Morten Kloster <morklo@gmail.com>


Patch
r1132811, r1128921, r1128862, r1128857

r1132811 | jcorvel | 2011-06-06 17:34:41 -0500 (Mon, 06 Jun 2011)

Speed-up of libsvn_diff using token counts.
By using indices, not node pointers, to refer to tokens, and counting
the number of each token, the longest common subsequence (lcs)
algorithm at the heart of libsvn_diff becomes much faster in many
situations by skipping tokens that are unique to one source or the other.

* subversion/libsvn_diff/token.c
  (svn_diff__node_t): Added 'index' member.
  (svn_diff__tree_t): Added 'node_count' member.
  (svn_diff__get_node_count): New function.
  (tree_insert_token): Assigns indices to nodes.
  (svn_diff__get_tokens): Uses token_index (svn_diff__token_index_t), not
   node pointer, to identify node in position struct.

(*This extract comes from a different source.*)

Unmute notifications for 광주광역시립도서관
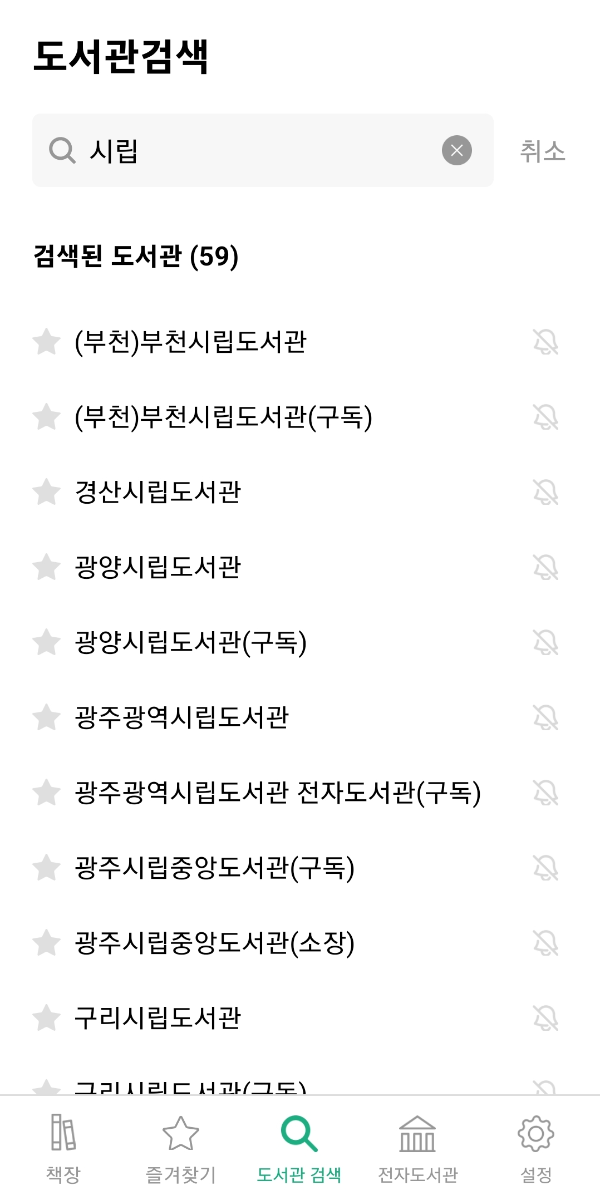The height and width of the screenshot is (1204, 600). point(546,717)
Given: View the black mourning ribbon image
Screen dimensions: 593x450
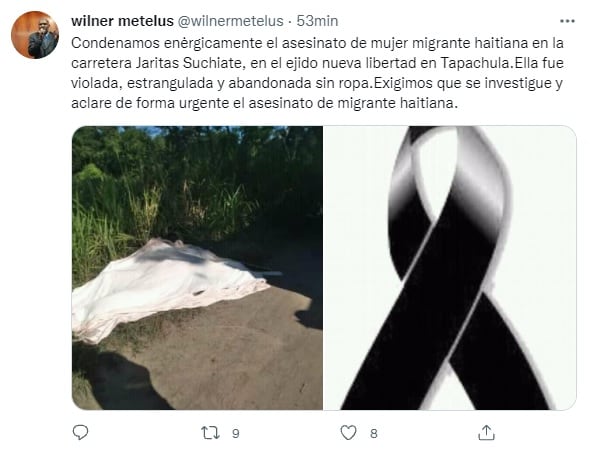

* subversion/libsvn_diff/lcs.c
  (svn_diff__snake): Takes token counts as additional argument.
   Skips tokens that are unique to one or the other file.
  (svn_diff__lcs): Takes token counts and number of different tokens
   as additional arguments. Calculates number of tokens unique to
   each source and uses this to compute effective length difference.

* subversion/libsvn_diff/diff.h
  (svn_diff__token_index_t): New type for token indices/counts.
  (svn_diff__position_t): Replaced node pointer member by a
   token_index (svn_diff__token_index_t).
  Updated and added new function declarations.

* subversion/libsvn_diff/diff.c
* subversion/libsvn_diff/diff3.c
* subversion/libsvn_diff/diff4.c
  (svn_diff_diff_2, svn_diff_diff_3, svn_diff_diff_4): Count the
   number of times each token appears in each source.
  (svn_diff__resolve_conflict): Takes number of different tokens
   as additional argument. Counts the number of times
   each token appears in each (partial) source.
  (svn_diff__get_token_counts): New function.

Patch by: Morten Kloster <morklo{_AT_}gmail.com>
          (some small whitespace fixes and docstring movements by me)


r1128921 | stefan2 | 2011-05-29 13:04:50 -0500 (Sun, 29 May 2011)

Faster LCS algorithm in libsvn_diff by reworking fp argument.
This change benefits mainly the 32 bit VS compiler.

* subversion/libsvn_diff/lcs.c
  (svn_diff__snake): expect sum of fp and k as a single argument;
   replace int1+1 > int2 by int1 >= int2
  (svn_diff__lcs): adapt caller

Patch by: Morten Kloster <morklo{_AT_}gmail.com>
          (plus a small tweak by me)

r1128862 | stefan2 | 2011-05-29 05:49:58 -0500 (Sun, 29 May 2011)

Describe the general idea behind the LCS algorithm in place.

* subversion/libsvn_diff/lcs.c
  (svn_diff__lcs): add description

Patch by: Morten Kloster <morklo{_AT_}gmail.com>

r1128857 | stefan2 | 2011-05-29 05:35:40 -0500 (Sun, 29 May 2011)

Simpler/faster LCS algorithm in libsvn_diff by elimination of idx.

* subversion/libsvn_diff/lcs.c
 (svn_diff__snake): Removed idx parameter (always 0)
 (svn_diff__lcs): Removed idx variable (always 0) , let d have either
  sign, and moved the origo of fp by d. New version no longer chooses
  the shorter file as the "original", and can thus give different LCS's
  depending on the order of the input files even when the files have
  different lengths. Depending on circumstances, speed can be ~15% faster 
  for core lcs algorithm.

Patch by: Morten Kloster <morklo{_AT_}gmail.com>